#### [Excerpted records]
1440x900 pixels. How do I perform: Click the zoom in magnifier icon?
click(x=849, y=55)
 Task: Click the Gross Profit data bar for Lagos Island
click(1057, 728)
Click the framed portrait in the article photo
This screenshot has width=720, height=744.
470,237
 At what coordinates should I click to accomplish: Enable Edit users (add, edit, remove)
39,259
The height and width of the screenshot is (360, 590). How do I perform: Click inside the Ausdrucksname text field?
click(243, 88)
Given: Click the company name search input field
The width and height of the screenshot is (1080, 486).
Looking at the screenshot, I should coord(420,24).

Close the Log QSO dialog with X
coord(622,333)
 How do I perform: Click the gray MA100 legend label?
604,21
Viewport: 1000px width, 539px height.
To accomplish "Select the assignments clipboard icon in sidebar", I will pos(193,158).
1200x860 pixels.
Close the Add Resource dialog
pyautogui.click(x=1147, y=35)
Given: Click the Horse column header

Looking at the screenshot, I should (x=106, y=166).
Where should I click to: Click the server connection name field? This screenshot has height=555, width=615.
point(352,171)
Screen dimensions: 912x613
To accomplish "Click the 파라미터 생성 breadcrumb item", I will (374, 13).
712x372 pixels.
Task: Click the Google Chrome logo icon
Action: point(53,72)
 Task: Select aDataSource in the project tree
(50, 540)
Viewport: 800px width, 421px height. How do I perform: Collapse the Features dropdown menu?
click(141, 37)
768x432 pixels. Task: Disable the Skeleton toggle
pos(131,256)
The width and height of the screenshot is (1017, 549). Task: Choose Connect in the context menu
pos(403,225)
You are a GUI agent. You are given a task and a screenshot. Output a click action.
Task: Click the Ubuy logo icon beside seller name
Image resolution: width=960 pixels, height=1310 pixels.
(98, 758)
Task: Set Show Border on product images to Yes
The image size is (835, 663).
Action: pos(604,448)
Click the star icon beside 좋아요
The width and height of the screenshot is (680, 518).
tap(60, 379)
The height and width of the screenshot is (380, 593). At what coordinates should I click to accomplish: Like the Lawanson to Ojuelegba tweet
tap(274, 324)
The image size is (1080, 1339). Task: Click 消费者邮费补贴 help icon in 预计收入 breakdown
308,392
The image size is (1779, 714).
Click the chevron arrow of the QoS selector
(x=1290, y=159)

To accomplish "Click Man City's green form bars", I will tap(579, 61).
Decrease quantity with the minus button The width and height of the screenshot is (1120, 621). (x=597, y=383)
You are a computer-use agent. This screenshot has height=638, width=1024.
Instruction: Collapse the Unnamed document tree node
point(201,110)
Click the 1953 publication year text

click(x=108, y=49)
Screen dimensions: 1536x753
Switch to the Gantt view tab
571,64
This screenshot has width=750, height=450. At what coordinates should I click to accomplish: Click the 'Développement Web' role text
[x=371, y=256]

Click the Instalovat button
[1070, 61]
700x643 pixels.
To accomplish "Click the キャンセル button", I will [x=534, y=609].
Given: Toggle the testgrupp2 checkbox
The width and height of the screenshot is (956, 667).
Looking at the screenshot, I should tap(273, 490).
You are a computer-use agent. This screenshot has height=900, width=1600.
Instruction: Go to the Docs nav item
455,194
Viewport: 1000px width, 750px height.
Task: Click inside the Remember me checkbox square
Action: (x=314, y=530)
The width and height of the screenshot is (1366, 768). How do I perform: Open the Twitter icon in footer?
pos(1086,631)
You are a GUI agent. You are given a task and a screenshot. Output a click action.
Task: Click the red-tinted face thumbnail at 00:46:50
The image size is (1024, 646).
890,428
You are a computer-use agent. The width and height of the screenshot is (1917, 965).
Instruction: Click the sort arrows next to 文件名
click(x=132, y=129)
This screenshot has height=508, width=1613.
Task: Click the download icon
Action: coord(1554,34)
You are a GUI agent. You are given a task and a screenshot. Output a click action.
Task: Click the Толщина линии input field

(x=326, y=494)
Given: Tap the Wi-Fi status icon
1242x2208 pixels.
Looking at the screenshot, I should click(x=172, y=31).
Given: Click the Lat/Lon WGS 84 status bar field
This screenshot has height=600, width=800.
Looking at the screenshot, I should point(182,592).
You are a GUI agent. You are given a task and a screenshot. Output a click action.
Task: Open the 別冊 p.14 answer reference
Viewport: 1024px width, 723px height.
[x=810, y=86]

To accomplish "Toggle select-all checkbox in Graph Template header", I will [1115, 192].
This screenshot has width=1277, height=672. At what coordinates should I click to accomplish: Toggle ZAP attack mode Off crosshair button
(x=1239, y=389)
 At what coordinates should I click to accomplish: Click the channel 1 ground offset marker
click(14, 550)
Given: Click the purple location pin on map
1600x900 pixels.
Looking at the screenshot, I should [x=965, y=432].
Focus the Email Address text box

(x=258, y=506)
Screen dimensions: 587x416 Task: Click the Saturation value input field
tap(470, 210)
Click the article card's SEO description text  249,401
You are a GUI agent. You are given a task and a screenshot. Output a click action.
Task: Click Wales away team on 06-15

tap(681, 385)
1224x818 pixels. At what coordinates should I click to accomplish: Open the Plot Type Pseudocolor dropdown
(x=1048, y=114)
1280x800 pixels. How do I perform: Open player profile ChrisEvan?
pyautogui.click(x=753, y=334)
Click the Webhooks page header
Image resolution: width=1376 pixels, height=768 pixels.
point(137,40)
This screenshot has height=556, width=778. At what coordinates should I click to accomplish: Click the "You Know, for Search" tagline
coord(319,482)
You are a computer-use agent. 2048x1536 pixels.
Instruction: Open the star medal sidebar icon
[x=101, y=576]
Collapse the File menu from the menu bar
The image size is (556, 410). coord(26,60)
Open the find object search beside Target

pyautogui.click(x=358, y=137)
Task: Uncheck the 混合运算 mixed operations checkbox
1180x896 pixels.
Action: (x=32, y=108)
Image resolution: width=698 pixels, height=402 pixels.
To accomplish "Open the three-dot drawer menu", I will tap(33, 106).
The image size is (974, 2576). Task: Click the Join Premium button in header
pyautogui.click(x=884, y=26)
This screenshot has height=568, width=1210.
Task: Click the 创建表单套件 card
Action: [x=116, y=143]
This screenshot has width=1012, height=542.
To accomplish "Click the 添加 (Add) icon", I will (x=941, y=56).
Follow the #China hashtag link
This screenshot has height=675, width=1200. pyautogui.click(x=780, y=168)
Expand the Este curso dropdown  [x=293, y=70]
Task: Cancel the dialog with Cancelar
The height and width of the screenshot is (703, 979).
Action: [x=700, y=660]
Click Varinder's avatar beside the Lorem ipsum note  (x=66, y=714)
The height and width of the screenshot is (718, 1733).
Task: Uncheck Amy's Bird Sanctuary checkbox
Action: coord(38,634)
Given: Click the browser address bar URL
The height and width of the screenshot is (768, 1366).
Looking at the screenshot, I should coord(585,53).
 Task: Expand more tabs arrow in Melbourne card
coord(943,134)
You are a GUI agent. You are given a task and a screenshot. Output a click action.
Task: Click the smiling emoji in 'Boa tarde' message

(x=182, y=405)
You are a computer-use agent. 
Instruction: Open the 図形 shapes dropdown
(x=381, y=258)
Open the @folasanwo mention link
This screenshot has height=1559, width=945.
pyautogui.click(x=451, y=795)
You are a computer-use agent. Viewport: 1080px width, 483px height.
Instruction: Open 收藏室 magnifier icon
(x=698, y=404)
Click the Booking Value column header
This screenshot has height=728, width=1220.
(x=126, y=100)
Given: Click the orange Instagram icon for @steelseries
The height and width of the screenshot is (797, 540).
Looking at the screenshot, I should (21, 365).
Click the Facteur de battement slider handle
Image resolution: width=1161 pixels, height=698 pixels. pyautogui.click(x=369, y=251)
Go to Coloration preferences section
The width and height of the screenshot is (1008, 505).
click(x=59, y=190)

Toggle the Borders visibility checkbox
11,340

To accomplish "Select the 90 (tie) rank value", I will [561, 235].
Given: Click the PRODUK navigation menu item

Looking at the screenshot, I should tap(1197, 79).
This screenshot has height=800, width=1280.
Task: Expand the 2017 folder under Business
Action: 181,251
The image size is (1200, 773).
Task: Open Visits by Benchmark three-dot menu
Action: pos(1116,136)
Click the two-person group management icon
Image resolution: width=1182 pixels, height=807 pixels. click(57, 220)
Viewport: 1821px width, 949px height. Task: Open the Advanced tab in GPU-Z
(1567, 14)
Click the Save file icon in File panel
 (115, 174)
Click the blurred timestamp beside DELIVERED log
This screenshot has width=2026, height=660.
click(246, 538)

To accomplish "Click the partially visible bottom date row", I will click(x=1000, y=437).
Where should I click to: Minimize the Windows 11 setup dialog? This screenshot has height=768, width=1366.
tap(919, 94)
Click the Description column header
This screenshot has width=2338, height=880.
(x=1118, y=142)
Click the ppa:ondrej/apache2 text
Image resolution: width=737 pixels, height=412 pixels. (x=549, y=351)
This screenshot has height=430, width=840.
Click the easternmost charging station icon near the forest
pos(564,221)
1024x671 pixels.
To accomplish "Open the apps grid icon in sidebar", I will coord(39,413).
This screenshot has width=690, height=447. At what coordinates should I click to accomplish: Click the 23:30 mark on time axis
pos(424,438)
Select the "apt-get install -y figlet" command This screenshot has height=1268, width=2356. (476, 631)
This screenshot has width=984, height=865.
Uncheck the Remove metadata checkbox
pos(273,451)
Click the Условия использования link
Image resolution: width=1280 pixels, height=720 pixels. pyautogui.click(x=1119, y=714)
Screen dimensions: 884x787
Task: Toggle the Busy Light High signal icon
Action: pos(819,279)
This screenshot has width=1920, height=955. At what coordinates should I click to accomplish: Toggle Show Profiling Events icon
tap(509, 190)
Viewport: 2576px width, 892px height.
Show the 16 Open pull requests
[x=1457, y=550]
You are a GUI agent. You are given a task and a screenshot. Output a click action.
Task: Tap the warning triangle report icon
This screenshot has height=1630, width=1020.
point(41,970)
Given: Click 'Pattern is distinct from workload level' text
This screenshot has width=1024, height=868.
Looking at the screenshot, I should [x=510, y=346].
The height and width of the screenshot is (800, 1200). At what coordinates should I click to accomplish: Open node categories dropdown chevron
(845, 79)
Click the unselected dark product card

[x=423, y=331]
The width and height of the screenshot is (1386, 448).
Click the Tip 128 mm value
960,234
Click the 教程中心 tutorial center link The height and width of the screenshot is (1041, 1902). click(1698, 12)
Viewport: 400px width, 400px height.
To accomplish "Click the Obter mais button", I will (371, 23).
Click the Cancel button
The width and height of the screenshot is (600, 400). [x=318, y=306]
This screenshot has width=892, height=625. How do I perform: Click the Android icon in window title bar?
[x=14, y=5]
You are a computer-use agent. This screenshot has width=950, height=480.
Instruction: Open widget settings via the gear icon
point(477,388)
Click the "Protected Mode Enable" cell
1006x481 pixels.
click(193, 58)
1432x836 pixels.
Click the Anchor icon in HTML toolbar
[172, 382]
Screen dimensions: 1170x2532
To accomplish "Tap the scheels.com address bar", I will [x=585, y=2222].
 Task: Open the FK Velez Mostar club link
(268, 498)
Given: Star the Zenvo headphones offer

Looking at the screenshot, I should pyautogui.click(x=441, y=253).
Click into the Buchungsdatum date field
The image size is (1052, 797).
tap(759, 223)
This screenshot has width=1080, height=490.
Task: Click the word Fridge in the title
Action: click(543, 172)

#### [What this task involves]
Look through the entries above and quote exactly the lines from the line with "Close the Log QSO dialog with X" to the line with "Screen dimensions: 912x613", counting both of those lines.

#### [Answer box]
Close the Log QSO dialog with X
coord(622,333)
 How do I perform: Click the gray MA100 legend label?
604,21
Viewport: 1000px width, 539px height.
To accomplish "Select the assignments clipboard icon in sidebar", I will pos(193,158).
1200x860 pixels.
Close the Add Resource dialog
pyautogui.click(x=1147, y=35)
Given: Click the Horse column header

Looking at the screenshot, I should (x=106, y=166).
Where should I click to: Click the server connection name field? This screenshot has height=555, width=615.
point(352,171)
Screen dimensions: 912x613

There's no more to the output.